__Prompt__. All lines holding the string "green" should be copied from the data below.

__Information supplied__.
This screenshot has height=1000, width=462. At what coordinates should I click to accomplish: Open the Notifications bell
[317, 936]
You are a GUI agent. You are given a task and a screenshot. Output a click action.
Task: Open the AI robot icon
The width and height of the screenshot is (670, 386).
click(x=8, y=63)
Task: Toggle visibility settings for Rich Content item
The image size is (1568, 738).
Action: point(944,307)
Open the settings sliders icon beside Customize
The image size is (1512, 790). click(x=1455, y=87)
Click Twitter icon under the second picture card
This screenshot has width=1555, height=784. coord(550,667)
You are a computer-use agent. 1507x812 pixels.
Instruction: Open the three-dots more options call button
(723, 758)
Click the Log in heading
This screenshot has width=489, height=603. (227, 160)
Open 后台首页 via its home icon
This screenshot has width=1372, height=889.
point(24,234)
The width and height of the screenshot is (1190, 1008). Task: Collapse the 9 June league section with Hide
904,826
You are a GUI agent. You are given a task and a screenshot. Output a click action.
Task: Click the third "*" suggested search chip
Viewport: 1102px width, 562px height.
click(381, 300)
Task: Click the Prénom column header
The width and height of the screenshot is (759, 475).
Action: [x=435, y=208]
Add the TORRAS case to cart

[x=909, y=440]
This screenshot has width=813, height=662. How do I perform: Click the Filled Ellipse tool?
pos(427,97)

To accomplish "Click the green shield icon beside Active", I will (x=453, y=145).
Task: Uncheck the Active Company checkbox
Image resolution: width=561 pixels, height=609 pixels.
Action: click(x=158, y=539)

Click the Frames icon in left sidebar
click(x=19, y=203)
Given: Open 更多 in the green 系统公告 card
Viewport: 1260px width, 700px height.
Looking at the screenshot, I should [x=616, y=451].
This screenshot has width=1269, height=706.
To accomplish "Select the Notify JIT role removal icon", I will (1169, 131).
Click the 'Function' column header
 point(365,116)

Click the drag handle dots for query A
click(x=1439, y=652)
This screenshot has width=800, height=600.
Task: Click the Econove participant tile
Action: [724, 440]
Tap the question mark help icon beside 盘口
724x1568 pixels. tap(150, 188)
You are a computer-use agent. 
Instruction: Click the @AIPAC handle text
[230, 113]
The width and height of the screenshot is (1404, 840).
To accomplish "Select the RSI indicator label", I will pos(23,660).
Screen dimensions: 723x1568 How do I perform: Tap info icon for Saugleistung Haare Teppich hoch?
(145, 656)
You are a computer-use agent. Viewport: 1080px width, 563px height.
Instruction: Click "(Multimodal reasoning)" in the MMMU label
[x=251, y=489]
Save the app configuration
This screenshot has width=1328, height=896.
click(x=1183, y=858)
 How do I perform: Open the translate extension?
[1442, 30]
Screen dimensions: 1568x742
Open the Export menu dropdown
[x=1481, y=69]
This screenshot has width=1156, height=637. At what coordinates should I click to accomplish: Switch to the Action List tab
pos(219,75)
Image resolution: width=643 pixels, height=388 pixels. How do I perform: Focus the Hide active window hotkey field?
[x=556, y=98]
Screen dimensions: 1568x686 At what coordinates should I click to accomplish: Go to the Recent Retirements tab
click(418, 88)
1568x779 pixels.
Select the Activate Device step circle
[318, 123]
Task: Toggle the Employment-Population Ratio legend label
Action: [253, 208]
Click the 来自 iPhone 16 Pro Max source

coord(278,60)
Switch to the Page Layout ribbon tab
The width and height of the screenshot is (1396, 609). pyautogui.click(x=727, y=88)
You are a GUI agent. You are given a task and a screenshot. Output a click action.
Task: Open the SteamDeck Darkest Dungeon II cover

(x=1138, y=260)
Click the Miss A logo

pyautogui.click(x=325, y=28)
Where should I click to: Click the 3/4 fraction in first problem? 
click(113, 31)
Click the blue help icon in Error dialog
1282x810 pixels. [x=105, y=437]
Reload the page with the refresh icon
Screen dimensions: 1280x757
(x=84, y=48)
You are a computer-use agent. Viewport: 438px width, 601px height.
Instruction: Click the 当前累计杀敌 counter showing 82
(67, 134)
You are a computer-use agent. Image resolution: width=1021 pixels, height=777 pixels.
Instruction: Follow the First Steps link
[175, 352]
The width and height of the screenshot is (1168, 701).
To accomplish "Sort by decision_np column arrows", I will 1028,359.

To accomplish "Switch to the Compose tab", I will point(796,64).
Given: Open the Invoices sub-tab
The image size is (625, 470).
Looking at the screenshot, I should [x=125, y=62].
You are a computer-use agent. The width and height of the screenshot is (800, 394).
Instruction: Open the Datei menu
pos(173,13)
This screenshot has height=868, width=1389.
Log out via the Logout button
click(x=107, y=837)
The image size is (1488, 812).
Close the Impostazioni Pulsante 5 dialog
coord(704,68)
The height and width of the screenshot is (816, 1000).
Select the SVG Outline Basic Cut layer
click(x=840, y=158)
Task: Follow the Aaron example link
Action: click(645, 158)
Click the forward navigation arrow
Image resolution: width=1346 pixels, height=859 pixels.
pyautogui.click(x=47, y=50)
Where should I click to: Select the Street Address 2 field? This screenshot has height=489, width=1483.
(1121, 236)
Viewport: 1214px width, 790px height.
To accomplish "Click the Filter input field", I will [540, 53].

__Response__.
To accomplish "Click the green shield icon beside Active", I will (x=453, y=145).
Given: Open 更多 in the green 系统公告 card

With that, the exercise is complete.